__EXTRACT__.

# # #

"Aaj kal gaon me naya nara chala hai: Arhar Modi! Arhar Modi! Arhar Modi!"
"These days there's a new slogan in the village: Arhar Modi..."
Sarcastically riffing on "Har har Modi (hail Modi)," a 2014 election slogan, Congress vice President Rahul Gandhi was referring to the rise in pulses--in this case split red gram (arhar)--an essential component of Indian kitchens and budgets.
We checked the accuracy of Gandhi's larger point. The prices of pulses--the dal you eat--rose 200% over five years to 2015 (in Maharashtra), with 40-percentage-point rise in pulses inflation since Modi took charge. However, vegetable and general food inflation was higher during UPA-2, the second term of the United Progress Alliance (UPA), led by Gandhi’s Congress party.
The farm problems responsible--84% of farmland under pulses not irrigated; productivity that is among the world's lowest—for today’s pulses prices stretch back into the administration of previous governments, including UPA-2.
The chart below tracks three parameters: food inflation, pulses inflation and vegetables inflation (monthly) for the past four years; the last two years of UPA-2, and the first two years of the National Democratic Alliance led by Modi.
Vegetables Costlier Then, Pulses Costlier Now
Database on Indian Economy, Reserve Bank of India
Between 2012 and 2014, the inflation rate for pulses fell from 14% to 5%, touching 0% and rising steadily after October 2013, to peak at 46% in November 2015, and then came down to 27% in June 2016. The rise in wholesale and retail prices over the last eight months has been pronounced.

# # #

__RAW DATA__.
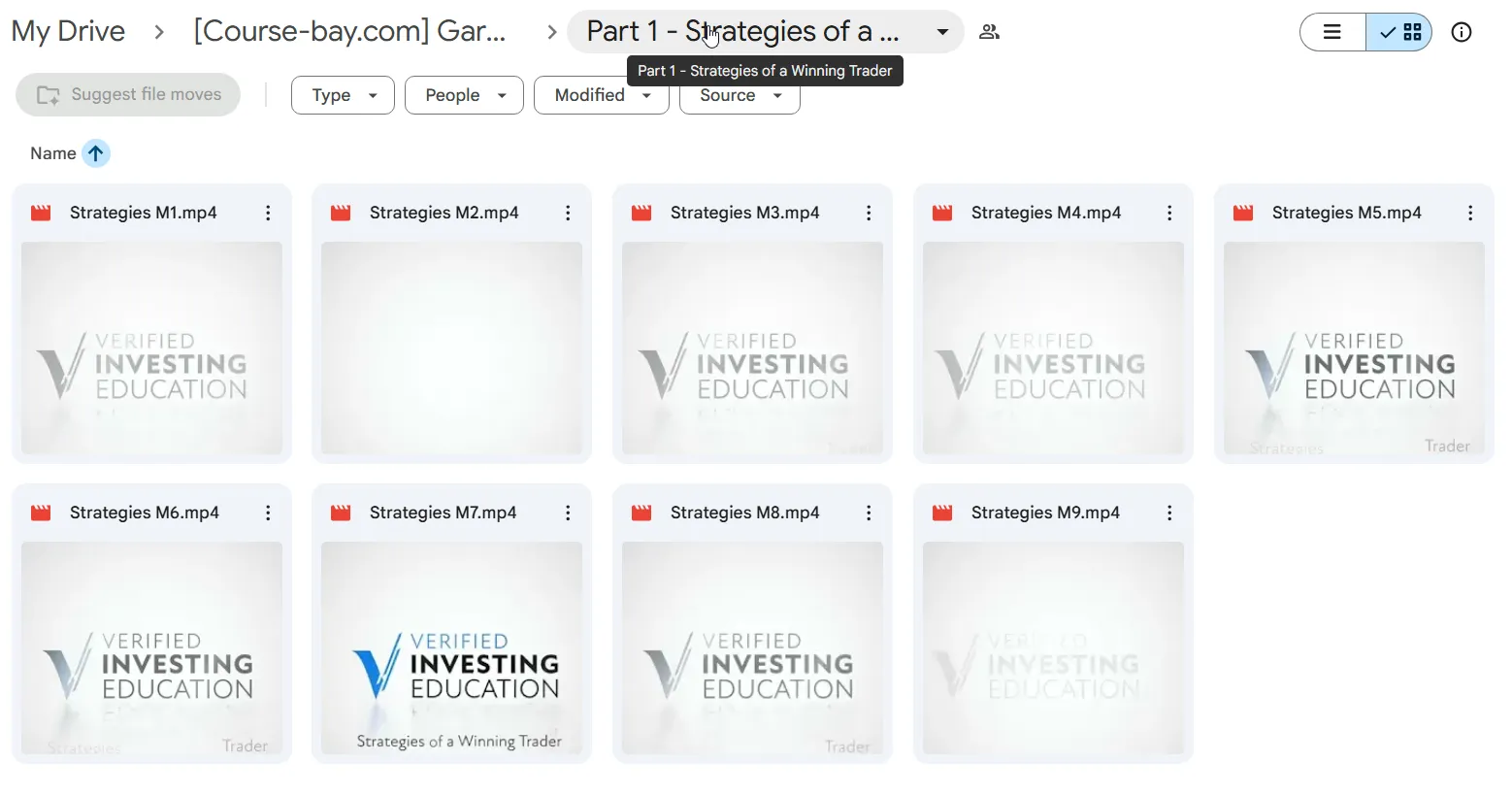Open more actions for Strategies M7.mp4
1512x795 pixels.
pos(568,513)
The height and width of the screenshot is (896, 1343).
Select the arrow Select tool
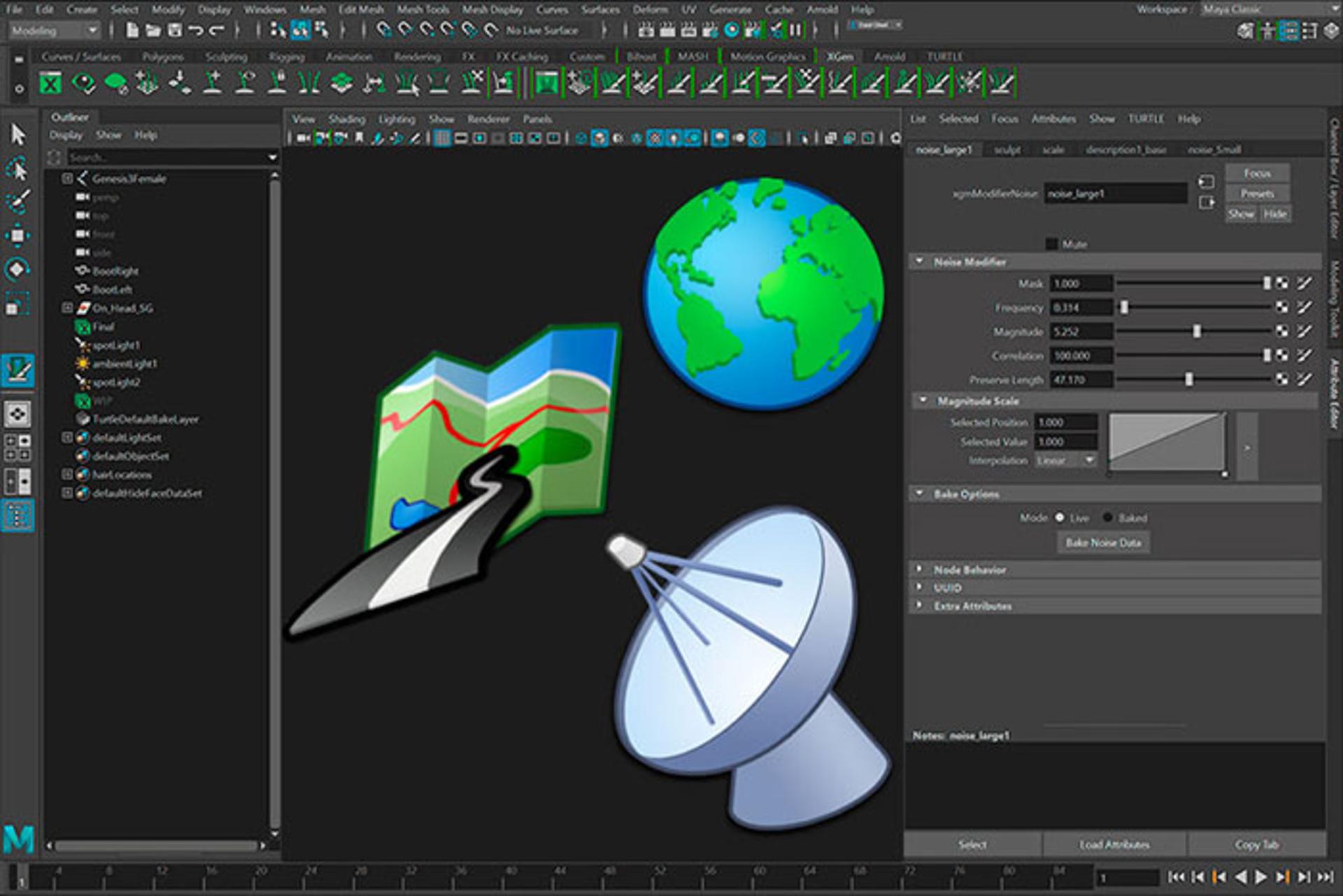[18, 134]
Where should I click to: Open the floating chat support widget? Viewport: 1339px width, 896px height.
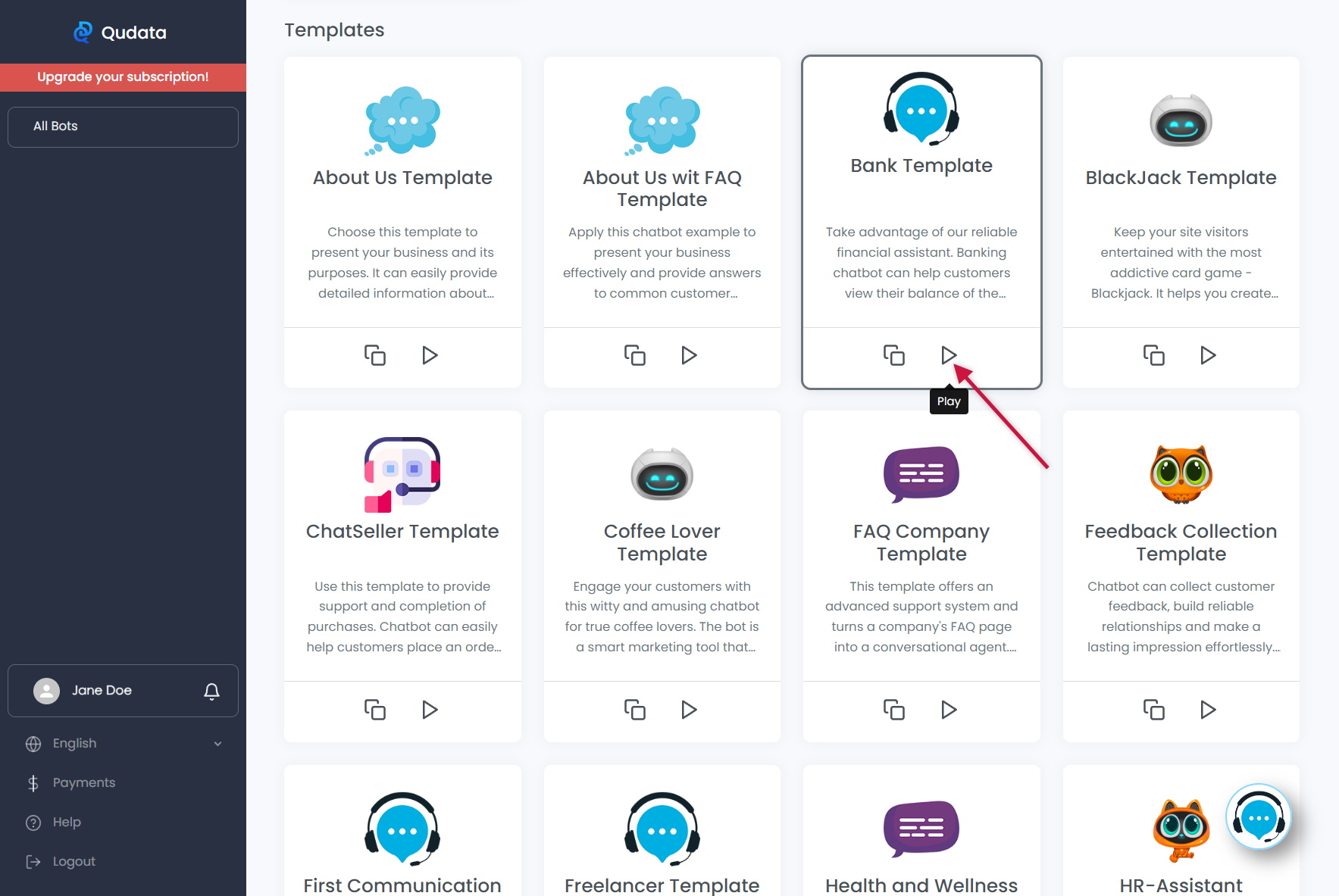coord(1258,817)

# # #

__INSTRUCTIONS TO FOLLOW__. Reproduce the stretch of the pulses-price article above from "Sarcastically riffing on" through "kitchens and budgets.".

__CORRECT RESPONSE__.
Sarcastically riffing on "Har har Modi (hail Modi)," a 2014 election slogan, Congress vice President Rahul Gandhi was referring to the rise in pulses--in this case split red gram (arhar)--an essential component of Indian kitchens and budgets.